#### Belge Alıntısı ####
Emsal Mahkeme Kararı Adana 2. Asliye Ticaret Mahkemesi 2019/908 E. 2021/959 K. 03.11.2021 T.

Görüntülediğiniz mahkeme kararı henüz kesinleşmemiştir. Yararlı olması amacıyla eklenmiştir.

T.C. ADANA 2. ASLİYE TİCARET MAHKEMESİ Esas-Karar No: 2019/908 Esas – 2021/959
TÜRK MİLLETİ ADINA
T.C.
ADANA
ASLİYE TİCARET 2. MAHKEMESİ
GEREKÇELİ KARAR

ESAS NO : 2019/908 Esas
KARAR NO : 2021/959

HAKİM : …
KATİP : …

DAVACI : … ANONİM ŞİRKETİ – …
VEKİLLERİ : Av. … – …
Av. … – …
DAVALILAR : 1- … – …
2- … – …
DAVA : İtirazın İptali (Bankacılık İşlemlerinden Kaynaklanan)
####
| Problem |
Yukarıdaki itirazın iptali davasına ilişkin mahkeme kararını kaldığı yerden devam ettiriniz. Sonraki liste başka bir kaynaktan alınmıştır.
#### Mevcut Veriler ####
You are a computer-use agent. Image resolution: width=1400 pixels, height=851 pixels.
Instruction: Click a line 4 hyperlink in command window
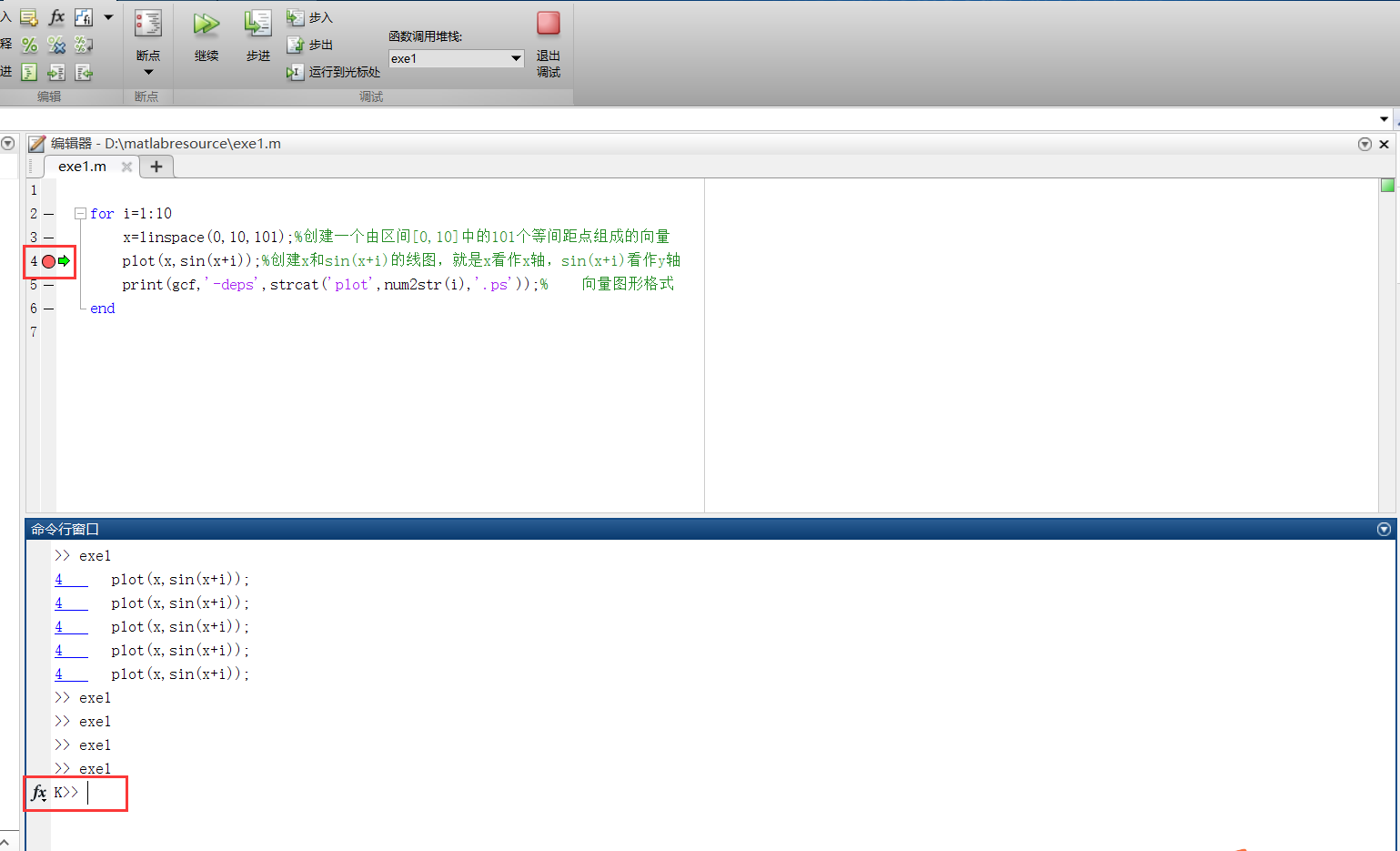pyautogui.click(x=60, y=579)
####
| Alıştırmanın Cevabı |
DAVA TARİHİ : 15.10.2019
KARAR TARİHİ : 03.11.2021
GEREKÇELİ KARARIN
YAZILDIĞI TARİH : …
Davacı tarafından açılan davanın yapılan açık yargılaması sonunda;
DAVANIN ÖZETİ
Davacı vekili dava dilekçesinde özetle; müvekkili … A.Ş’nin varlık yönetim şirketi olduğunu, … A.Ş. ile birleştiğini, müvekkili şirketin … iştiraki olduğunu ve bu nedenle harçtan muaf olduğunu, müvekkili şirketin alacağı için Adana 9. İcra Müdürlüğünün 2019/… E (eski esas 2013/…). Sayılı yapılan icra takibinin itirazen durdurulduğunu, yapılan itirazın haksız olduğunu, alacak için Kayseri 4. Noterliği 15/10/1999 … yevmiye numarası ile kat ihtarının yapıldığını, davalı tarafın itirazının iptali ile davalının icra inkar tazminatına mahkum edilmesini talep etmiştir.
SAVUNMANIN ÖZETİ
Davalı …’nin sunmuş olduğu dilekçesinde, zamanaşımı itirazının bulunduğunu, davayı kabul etmediğini, karşı taraf ile anlaşıldığını ve bu nedenle tüm hacizlerin kaldırıldığını, davanın reddini talep ettiğini beyan etmiştir.
Diğer davalı … cevap dilekçesi sunmamıştır.
DELİLLERİN DEĞERLENDİRİLMESİ VE GEREKÇE
Dava, genel kredi sözleşmesine dayalı alacağın tahsili için yapılan icra takibine davalının süresinde yaptığı itirazın iptali talebine ilişkindir.
Adana 3. Asliye Ticaret Mahkemesi’nin 2019/…. 2019/… K. sayılı dosyası gönderme kararı nedeniyle mahkememize geldiği görüldü.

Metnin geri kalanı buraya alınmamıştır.